What needs to be done
Find "Screen dimensions: 1468x744" below and begin at its line; stop after the line with "This screenshot has height=631, width=899.". Output those lines exactly, without pictures.
───── Working data ─────
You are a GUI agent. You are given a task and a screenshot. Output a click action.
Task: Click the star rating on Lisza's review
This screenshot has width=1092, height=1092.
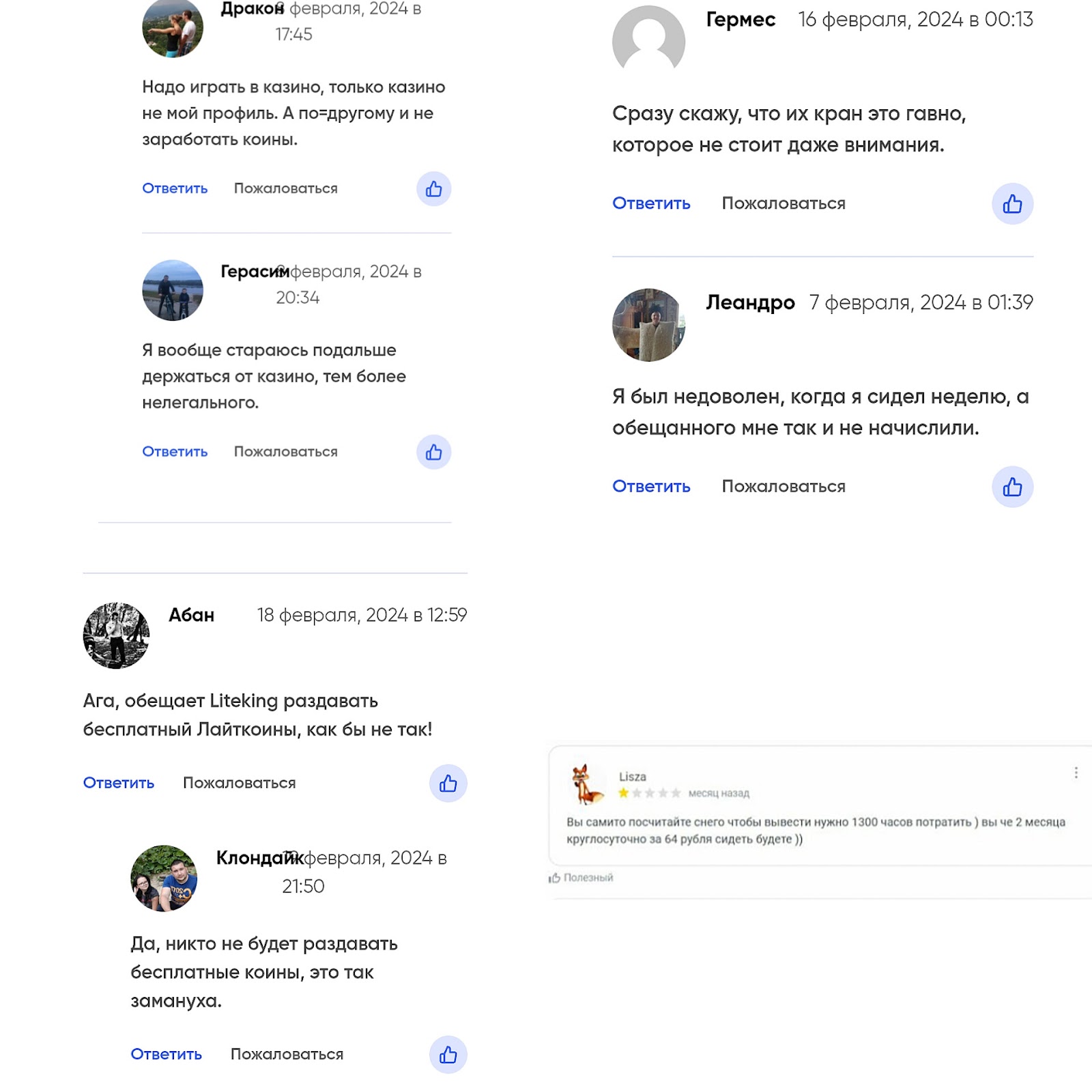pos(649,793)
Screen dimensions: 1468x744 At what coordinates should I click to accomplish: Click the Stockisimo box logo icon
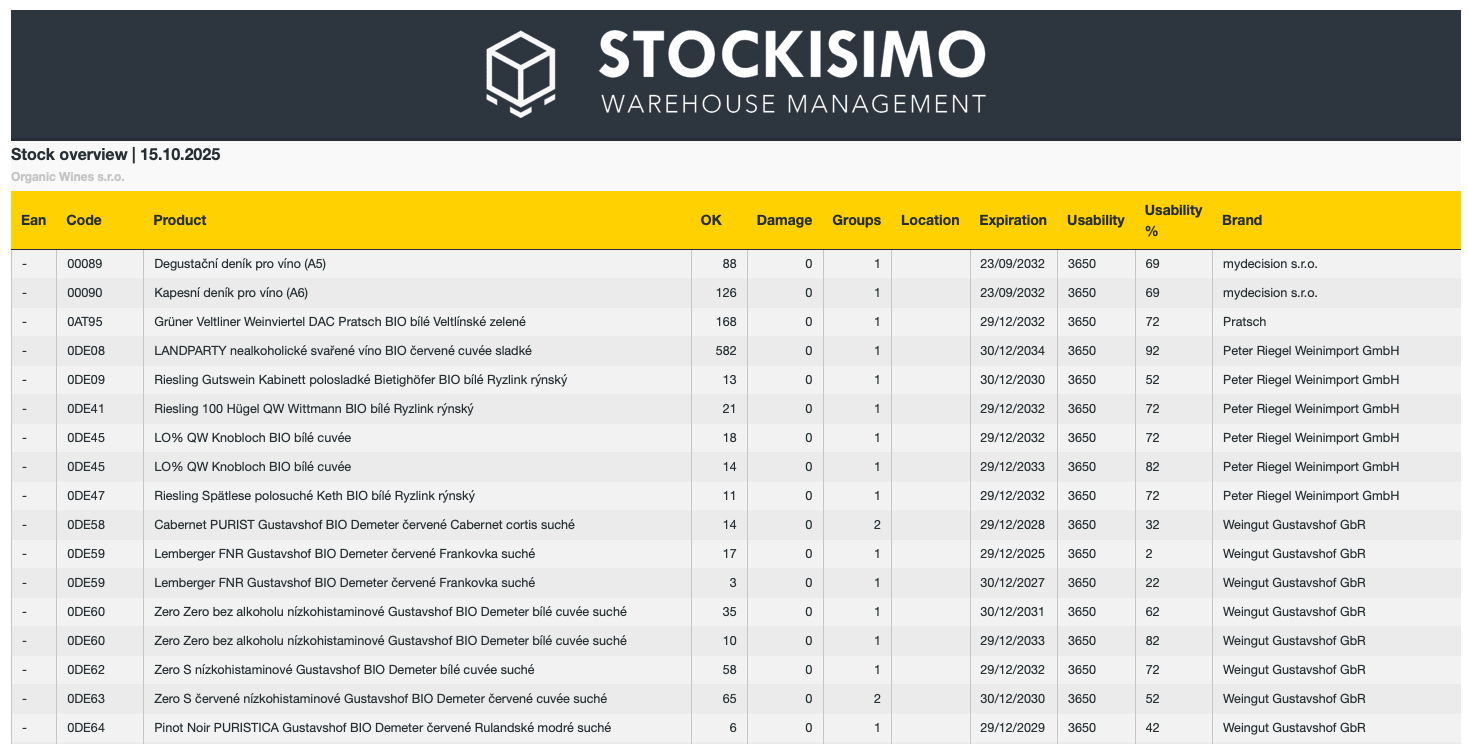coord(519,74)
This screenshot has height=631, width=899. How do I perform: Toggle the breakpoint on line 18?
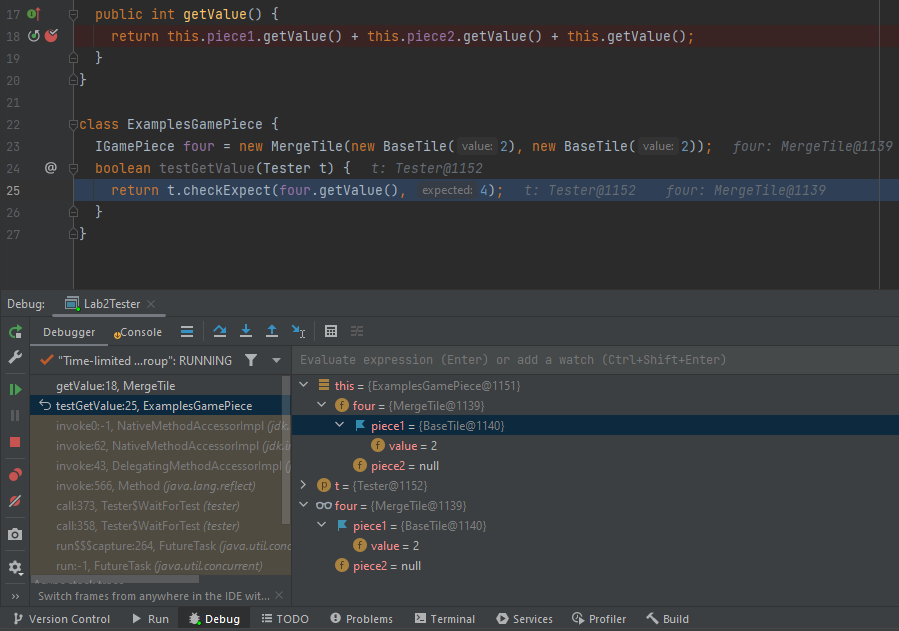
─────
───── Working data ─────
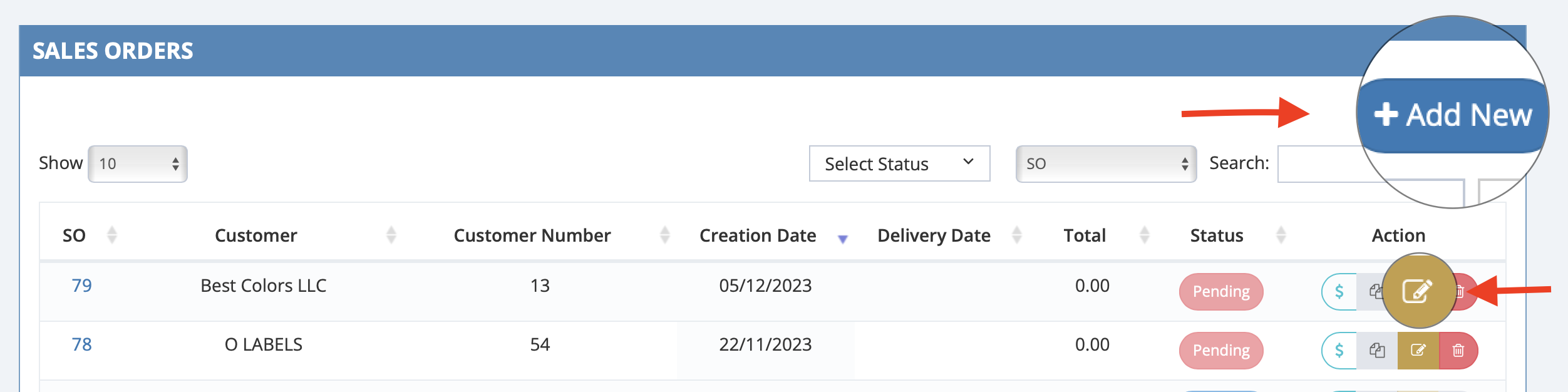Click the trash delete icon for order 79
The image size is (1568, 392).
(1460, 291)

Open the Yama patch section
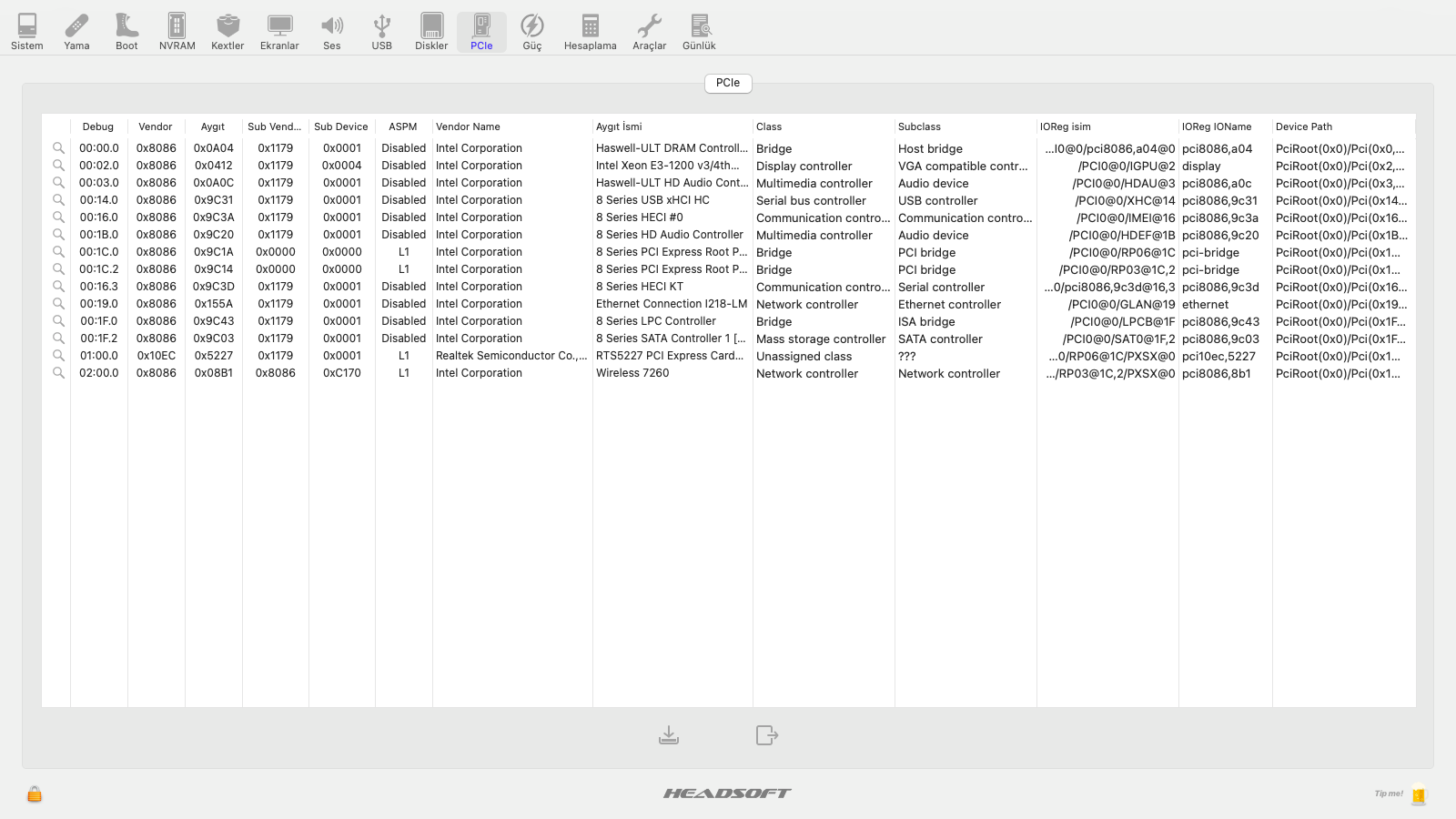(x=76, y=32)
─────
───── Working data ─────
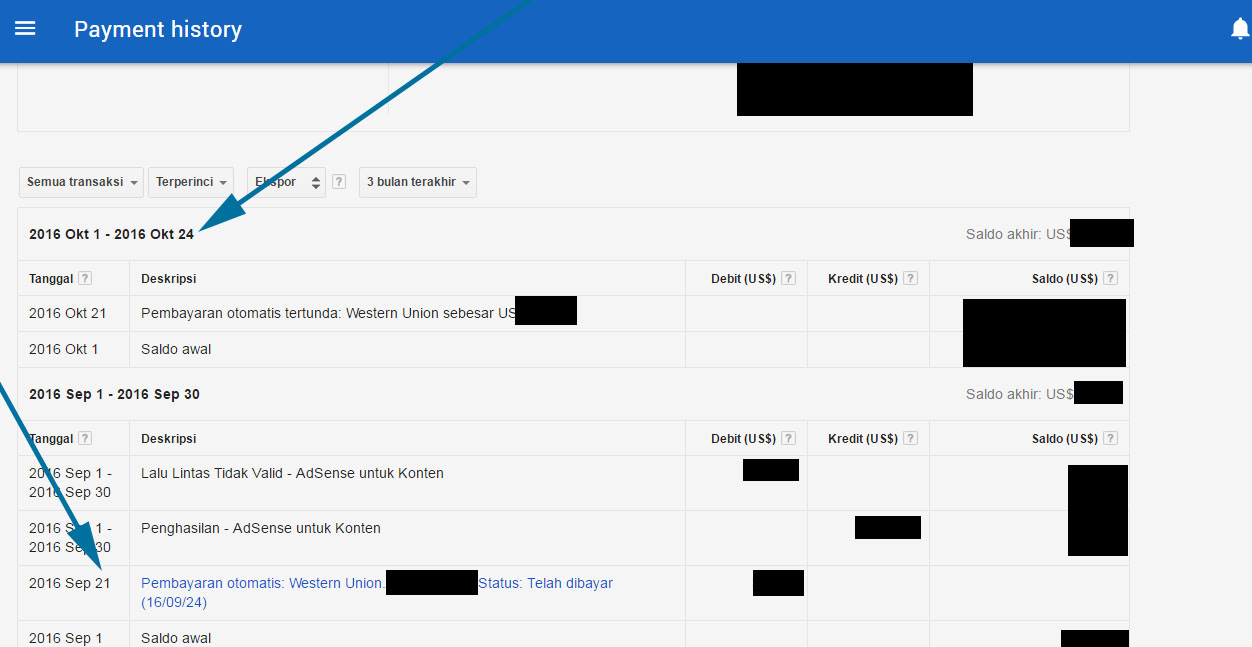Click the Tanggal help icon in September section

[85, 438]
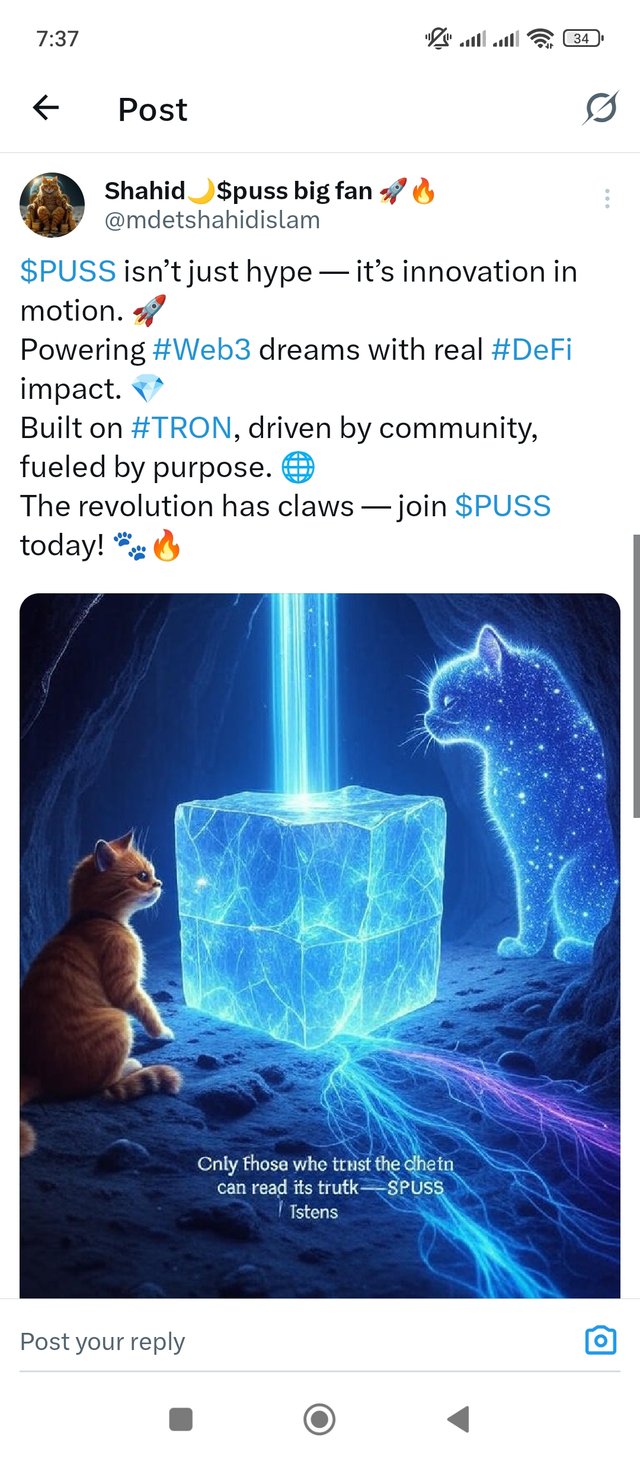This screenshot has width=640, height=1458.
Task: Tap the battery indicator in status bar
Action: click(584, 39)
─────
Result of the task
Screen dimensions: 1468x744 At what coordinates should I click to accomplish: Click the Stockisimo box logo icon
coord(519,74)
This screenshot has height=631, width=899. How do I perform: Toggle the breakpoint on line 18?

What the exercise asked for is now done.